EXERCISE DETAILS ->
The expected output is the data itself, duplicated in full.

BEGIN RECORDS SHOWN

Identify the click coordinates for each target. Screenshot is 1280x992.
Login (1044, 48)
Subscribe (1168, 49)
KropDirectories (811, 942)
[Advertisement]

END RECORDS SHOWN

ANSWER TO THE PROBLEM ->
Identify the click coordinates for each target. Screenshot is 1280x992.
Login (1044, 48)
Subscribe (1168, 49)
KropDirectories (811, 942)
[Advertisement]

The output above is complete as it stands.